EDIT: After a bit more thought, I think 4 bits per letter (instead of 3) would be a better idea because it would make the binary math easier.
EDIT2: Reading through the docs on SQLite data types, it seems that you might be able to just make the "signature" field span 26 columns of type INTEGER and SQLite will do the right thing and only use as many bits as required to store the value.
Do I reckon correctly that you have about 450K words like that in your database ?
I've got no clue about iPhone, neither serious about sqlitem but... as long as sqlite does not allow for a way to save the file as gz right away (it maybe already does internally? no, does not look like that when you say it's about 135 b per entry. not even with both indexes), I would move away from the table approach, save it "manually" in a dictionary approach compression and build the rest on the fly and in memory. That should perform VERY well on your type of data.
Wait... Are you using that signature to allow for fulltextsearching or mistyping recogition ? Would full text search on sqlite not obsolete that field ?
As noted storing "Signature" more efficiently seems like a good idea.

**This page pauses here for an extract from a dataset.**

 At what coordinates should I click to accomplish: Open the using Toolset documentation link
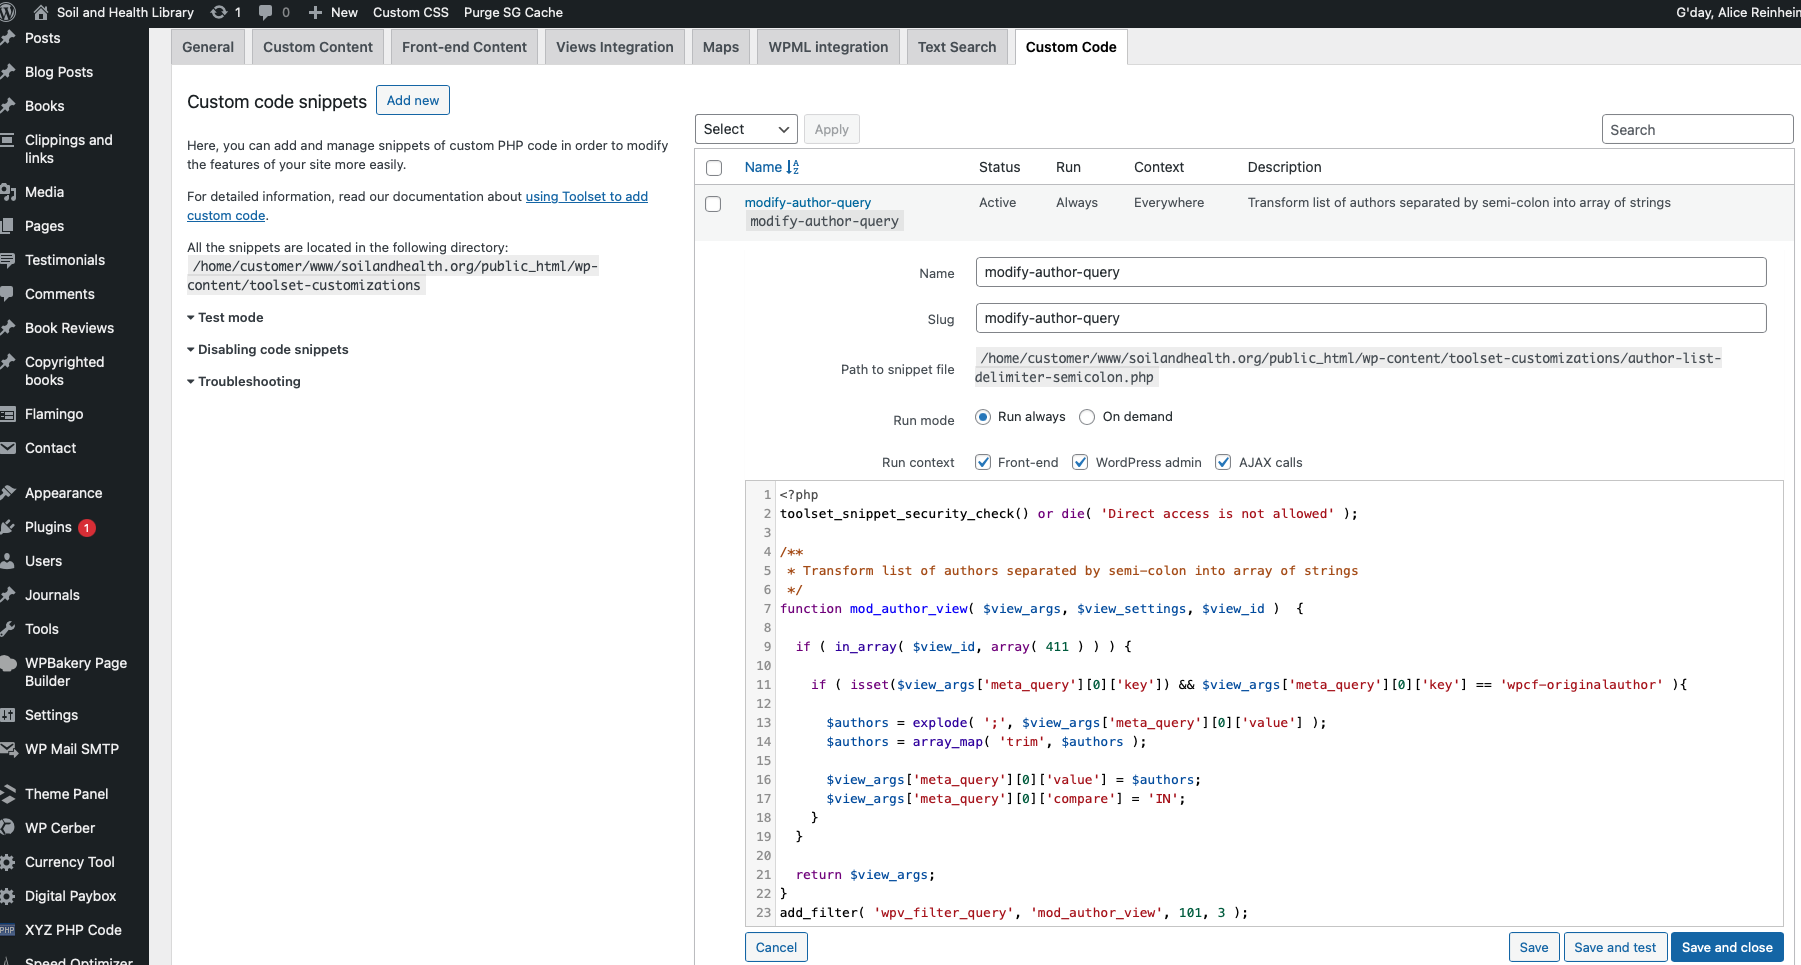pyautogui.click(x=586, y=196)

However, it also seems like you could gain a ton of space savings by using some kind of lookup table for words - since you seem to be taking a root word and then appending "er", "ed", "es", etc why not have a column with a numeric ID that references a root word from a separate lookup table, and then a separate column with a numeric ID that references a table of common word suffixes that would be appended to the base word.
If there were any tricks around storing shorthand versions of signatures for multiple entries with a single root word, you could also employ those to reduce the size of stored signatures (not sure what algorithm is producing those values)
This also seems to make a lot of sense to me as you have the "word" column as a primary key, but do not even index it - just create a separate numeric column that is the primary ID for the table.
mhmm... an iPhone... doesn't it have a permanent data connection ?
I think this is where a webapplication/webservice can jump in snugly.
Move most of your business logic to the webserver (he's gonna have real SQL with FTS and looooots of memory) and fetch that info online to the client on the device.
As mentioned elsewhere, lose the indexes on the boolean columns, they will almost certainly be slower (if used at all) than a table scan and are going to use space needlessly.
I'd consider applying a simple compression to the words, Huffman coding is pretty good for this sort of thing. Also, I'd look at the signatures: sort the columns in letter frequency order and don't bother storing trailing zeroes, which can be implied. I guess you could Huffman-encode those, too.
Always assuming your encoded strings don't upset SQLite, of course.